Back in November 2011, I successfully participated in National Novel Writing Month (NaNoWriMo), and since I’ve recently been getting back into the writing vibe again (meaning that I’ve finally overcome the fiction writers block that followed on from last November’s crazy 50,000 word marathon), I thought that this was an excellent time to take part in Camp NaNoWriMo.
The novel that I’m intending to work on for this new challenge is actually one that I’ve already started (cheating I know), but to be fair, I’ve only written the Prologue so far, and that doesn’t count….right??
Typically, when I did NaNoWriMo last November, I didn’t get off to a great start, because I had my birthday weekend right at the beginning of the month, so I quickly go behind on the writing and only at the very last minute (almost literally) did I manage to catch up with myself. For Camp NaNoWriMo, I’m going to be away for a large portion of the second week, as well as the following weekend, which is at least seven days when I’m not going to be able to write to full capacity. Five of those days, I will have the laptop, but I probably won’t be able to reach a high target. So, yeah, as you can imagine this is going to be a good challenge.
But, even though I remember last November being incredibly stressful at times, at least it got me writing and my novel managed to progress much further than I could have imagined, so I have strong hopes for this one.
The only difference this time is that I’m not going to be doing it for charity. I think that I’ll save the charity ones for the November challenge.

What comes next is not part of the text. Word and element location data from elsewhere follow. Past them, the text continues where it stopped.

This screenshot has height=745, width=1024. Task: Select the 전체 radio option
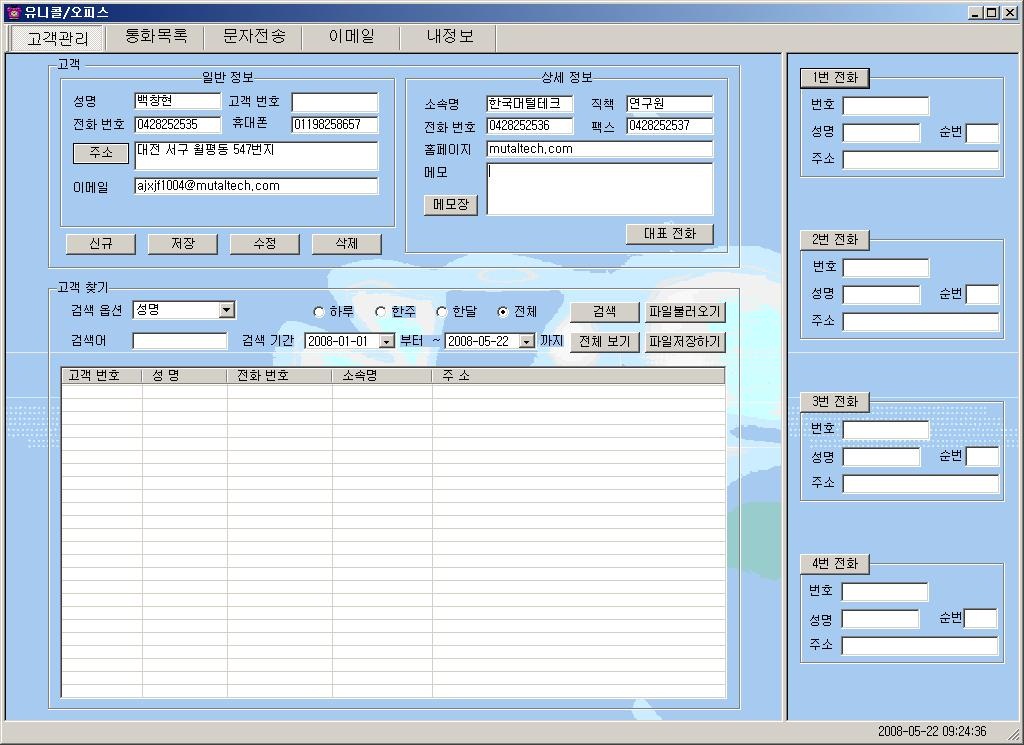[503, 312]
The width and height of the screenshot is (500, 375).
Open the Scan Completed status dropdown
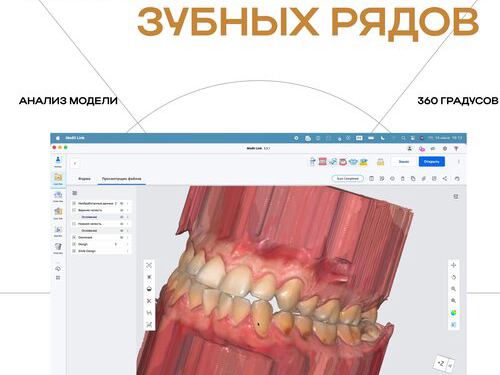click(x=348, y=179)
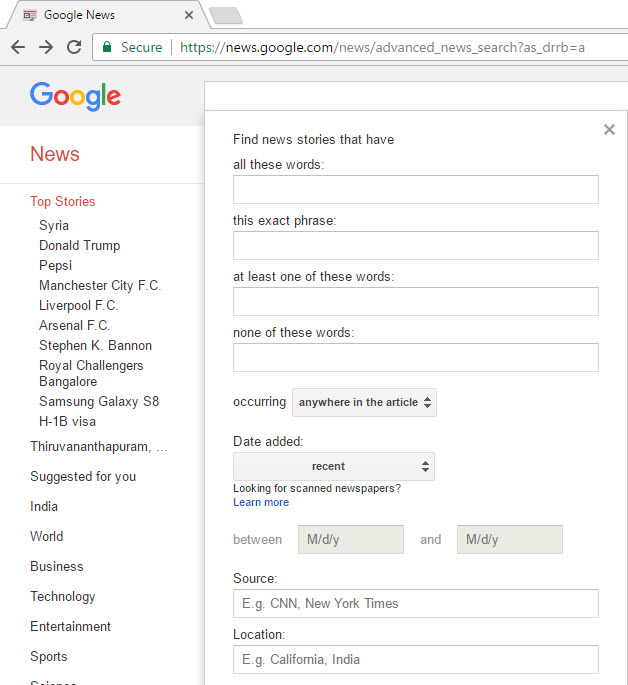The width and height of the screenshot is (628, 685).
Task: Click the browser forward arrow
Action: point(45,47)
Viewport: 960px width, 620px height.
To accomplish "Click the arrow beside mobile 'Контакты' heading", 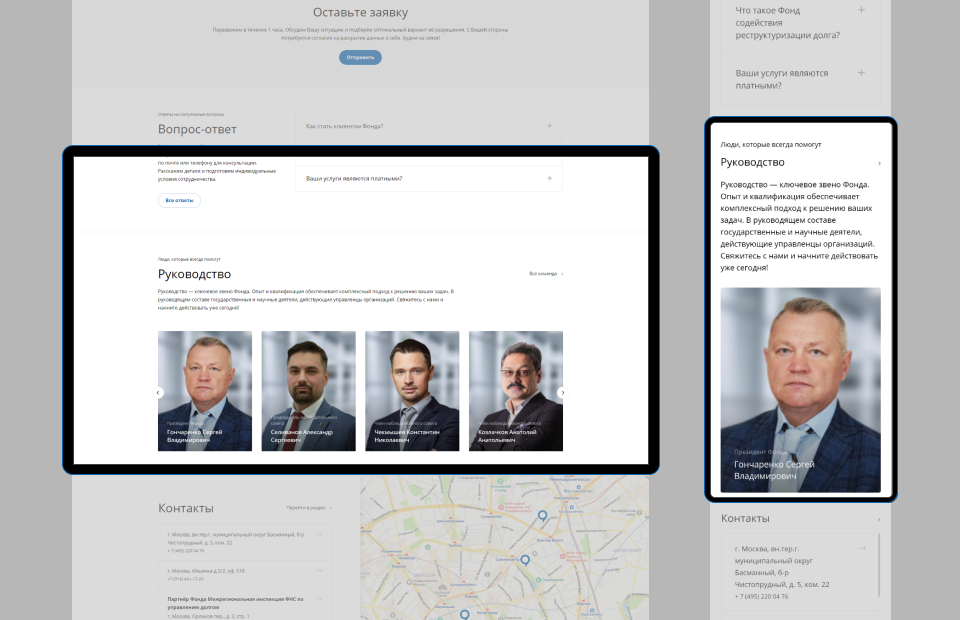I will pyautogui.click(x=879, y=519).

I’m starting to ponder how much preparation I should do for this novel, because I did quite a lot for last November, and to be perfectly blunt, most of it just confused me, and I ended up ignoring it, because I think that sometimes it’s good to have a more rough idea of where something is going, and from there just to allow things to flow naturally. If it doesn’t work, well that can be changed at a later date. It’s better to get something down, than to just stop because of limitations caused by a die-hard plan.